Introduction

Rainfall is considered as the main source of domestic water for living as well as for agriculture in the Uttarakhand State. The state has varied topography, leading to great variation in rainfall spatially and temporally. An analysis of the rainfall series of the state would enhance the management of water resources as well as its optimum use. One of the challenging tasks with rainfall data is to deal with interpreting past records of rainfall events in terms of future probabilities of occurrence. Therefore, the understanding of the rainfall distribution that causes flood might play an important role for the sustainable development and conservation of natural resources of the state. Estimating a statistical distribution which gives a better fit to annual rainfall has long been a concerning topic for hydrologists, meteorologists, and other water resource personnel. The understanding of rainfall distribution is important for stochastic modeling, rainfall frequency analysis, and rainfall trend analysis. The aim of such a study is not so much to explore the properties of rainfall, but to use the rainfall sequences as inputs for another modeling to understand the hydrologic processes (Buishand 1978). Distribution fitting is a way of selecting a statistical distribution that best fits available records. It is also possible to calculate return periods using various probability distributions (Upadhaya and Singh 1998).

In Costa Rica, normal distribution was the best-fitted probability distribution for annual rainfall (Waylen et al. 1996). According to Abdullah and Al-Mazroui (1998), the gamma distribution was the best for annual rainfall of Saudi Arabia. Gamma distribution also has been applied in Africa for monitoring drought (Husak et al. 2006). Rainfall distribution was also well fitted by log-Pearson type III distribution in Texas (Salami 2004) and (Lee 2005) in China. Naghavi and Yu (1995) had chosen the general extreme value (GEV) distribution for Louisiana and similar distribution was opted by (Pilon et al. 1991) in Ontario and (Alahmadi et al. 2014) in Saudi Arabia. Using Kappa distribution (Park and Jung 2002) generated rainfall quantile maps for Korea. Distributions by the Pearson and log-Pearson method were used in Golestan in Iran (Osati et al. 2010). Alghazali and Alawadi (2014) found that there was no suitable distribution across Iraq to describe rainfall. The annual rainfall in Sudan was best fitted by normal and gamma probability distribution (Mohamed and Ibrahim 2015). A Libyan monthly rainfall distribution was best fitted by gamma probability distribution function (Sen and Eljadid 1999). Sharma and Singh (2010) used the daily rainfall series and found that lognormal and gamma distribution was best fitted. Tao et al. (2002) propose a systematic procedure to compare the performance of different probability distributions. GEV distribution provides a good fit to the monthly rainfall data in Bangladesh (Ghosh et al. 2016). Four probability distributions: normal, log-normal, log-Pearson type III and Gumbel were applied over Pakistan to find the best-fit probability distribution of yearly rainfall recorded at 24 h (Amin et al. 2016).

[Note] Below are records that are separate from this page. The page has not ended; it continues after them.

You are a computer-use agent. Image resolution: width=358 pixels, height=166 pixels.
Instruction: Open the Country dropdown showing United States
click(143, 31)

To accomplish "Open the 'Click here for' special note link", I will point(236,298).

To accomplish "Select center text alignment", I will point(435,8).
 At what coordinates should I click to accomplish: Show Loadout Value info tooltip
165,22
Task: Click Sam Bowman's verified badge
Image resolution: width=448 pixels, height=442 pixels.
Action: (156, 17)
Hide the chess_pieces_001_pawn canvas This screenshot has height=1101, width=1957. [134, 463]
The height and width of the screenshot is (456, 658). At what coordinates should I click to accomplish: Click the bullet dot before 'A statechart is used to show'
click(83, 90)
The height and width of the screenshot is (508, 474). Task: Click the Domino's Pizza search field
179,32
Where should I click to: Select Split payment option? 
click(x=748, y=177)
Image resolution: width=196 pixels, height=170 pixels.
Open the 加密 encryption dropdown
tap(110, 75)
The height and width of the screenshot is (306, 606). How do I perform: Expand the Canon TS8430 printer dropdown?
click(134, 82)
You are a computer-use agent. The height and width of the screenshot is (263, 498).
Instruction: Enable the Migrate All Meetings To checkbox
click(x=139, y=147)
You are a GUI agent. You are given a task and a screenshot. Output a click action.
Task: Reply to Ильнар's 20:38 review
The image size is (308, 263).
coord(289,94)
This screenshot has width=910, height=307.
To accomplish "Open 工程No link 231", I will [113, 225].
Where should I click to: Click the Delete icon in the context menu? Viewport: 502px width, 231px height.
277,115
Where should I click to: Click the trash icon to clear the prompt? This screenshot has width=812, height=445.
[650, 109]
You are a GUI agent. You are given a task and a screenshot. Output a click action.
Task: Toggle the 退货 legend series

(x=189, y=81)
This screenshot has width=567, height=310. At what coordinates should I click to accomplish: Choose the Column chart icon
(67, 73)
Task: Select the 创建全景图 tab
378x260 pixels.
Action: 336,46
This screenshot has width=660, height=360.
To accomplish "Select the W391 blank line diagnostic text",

The choice of a best-fit distribution also has been applied to a discharge series in the USA (Benson 1968; Vogel et al. 1993), the UK (NERC 1975), Australia (McMahon and Srikanthan 1981), and Turkey (Haktanir 1991). A review of the selection of the best distribution was given by (Curmane 1989). The rainfall runoff behavior of the Tagwai dam in Nigeria was fitted by various probability distributions and the normal distribution for the yearly daily rainfall, and log-Gumbel distribution was the most appropriate for the prediction of the yearly maximum daily runoff (Olumide et al. 2013). Phien and Ajirajah (1984) assessed the log-Pearson III distribution to the flood and maximum rainfall series. Frequency analysis of consecutive day’s rainfall in Rajasthan, India, was studied (Bhakar et al. 2006) and gamma distribution was found to be the best fit for the region and the corresponding return period was estimated using the gamma function. Sabarish et al. (2017) found that log-Pearson III distribution is a best-fit probability distribution for 1-day maximum rainfall over the southern part of India. Different probability distributions have mixed results at different locations and times (Lairenjam et al. 2016). Lognormal and Gumbel EV1 distribution were adopted for discharge in the Uttarakhand region (Kamal et al. 2016).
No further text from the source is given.